A more effective solution I've found is to just make crappy games that nobody wants play. So far, no hacks! But it's an interesting problem and one that I'll probably look into more for my next game.
Offline sproingie

JGO Kernel


Medals: 202



« Reply #4 - Posted 2013-07-31 14:17:40 »

You could have some sort of complicated handshake between the client and server, eg. the server sends back a random number "challenge" and the client has to use an algorithm to generate a response that the server validates. Once you've established the session like this, communication continues as normal. It won't stop a determined hacker from reverse engineering the code though, but at least it requires some effort.

You might as well just use SSL, which is this handshake taken to its logical conclusion.  If you think that would be too easy for hackers to get around, then the lesson you have to take away is that other clever tricks aren't going to work either.  You don't need to hack the secure tunnel, just the message being sent through it.  You think those people with scores of 99,999,999 on XBox Live leaderboards got that score legitimately?  And that's on one of the toughest platforms to hack in the first place.  The more of a challenge you make cheating, the more determined you'll make cheaters who otherwise wouldn't care.
Offline Linksbrawler

Senior Newbie


Exp: 2 years



« Reply #5 - Posted 2013-07-31 21:08:32 »

I don't think the complicated handshake method should be used because it doesn't prevent any hackers, just gives the hackers much more work to do.

I looked online and it seems that people are saying that it isn't possible. But then how does games like runescape prevent this?

Is it possible to make the php recognize the applet or only accept request from the same host?

Finally, does Applet to Servlet communication have the same issue? 'Cause It seems that the issues will be the same but perhaps there's something different about servlets than php that allows to close this security gap.

Thanks
Offline davidc

Senior Devvie


Medals: 5
Projects: 2



« Reply #6 - Posted 2013-07-31 23:26:15 »

You could make it recognize requests from the same host only, then this will rule out people other than yourself actually playing the game.

Making it only recognize requests from an applet will be impossible - whatever mechanism you implement to do that will be subject to the same kind of impersonation attacks as your main protocol.

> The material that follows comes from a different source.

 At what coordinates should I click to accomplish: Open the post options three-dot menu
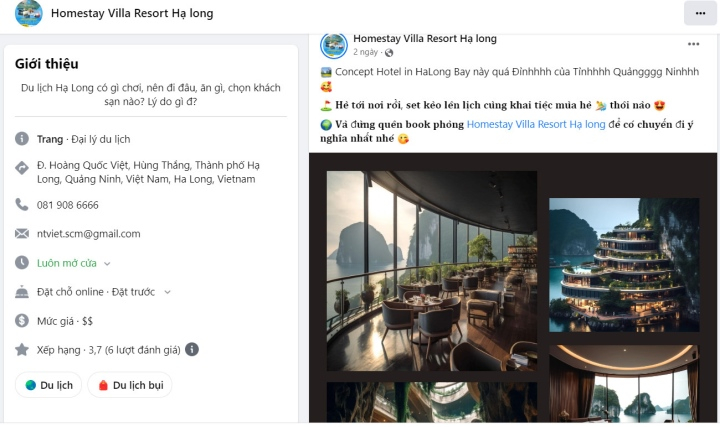[693, 44]
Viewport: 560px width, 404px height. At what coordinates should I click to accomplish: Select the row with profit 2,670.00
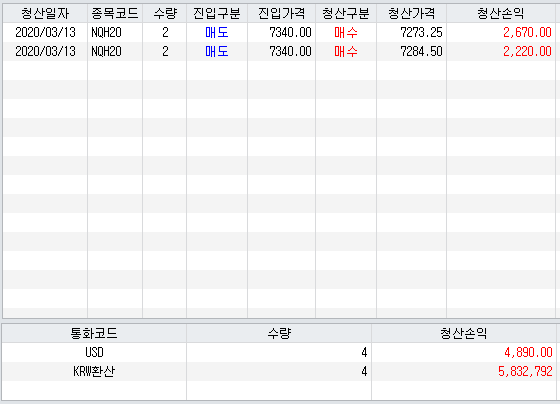pyautogui.click(x=279, y=33)
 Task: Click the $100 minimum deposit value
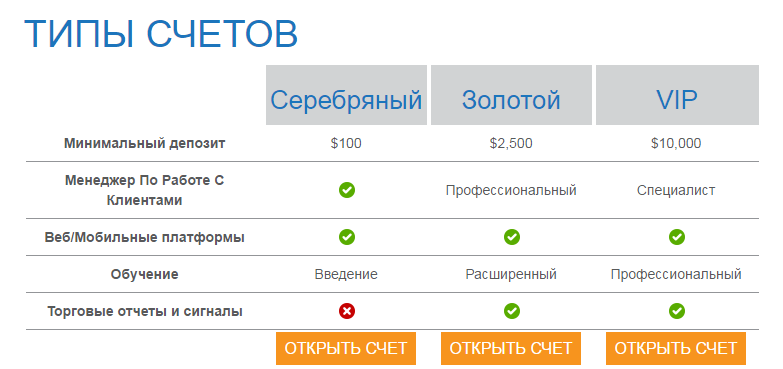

A servlet will not give you any additional security as you will most likely still be communicating via HTTP. I guess you could serialize java objects and send them over the wire, but there's nothing stopping a hacker from reverse engineering your code to make their own objects. Being java, this is a fairly simple thing to do.

As sproingie suggested, you could just use SSL. This will prevent people from sniffing the packets the figure out how to hack your protocol, but they can still reverse engineer your code.

So the next question might be how to stop people from reverse engineering your code. Since it's java we're talking about, it's pretty straight forward to decompile. You could implement the client end of your communication using a native library which will slow them down a bit, and rule out hackers who aren't familiar with machine code. It's still just one more breakable barrier though, and could present problems deploying with your applet.
Offline sproingie

JGO Kernel


Medals: 202



« Reply #7 - Posted 2013-08-01 01:20:50 »

I looked online and it seems that people are saying that it isn't possible. But then how does games like runescape prevent this?

Probably through some cheat detection analytics done server-side and banning dozens of accounts daily.

Seriously, just write something worth hacking before you worry about protecting it.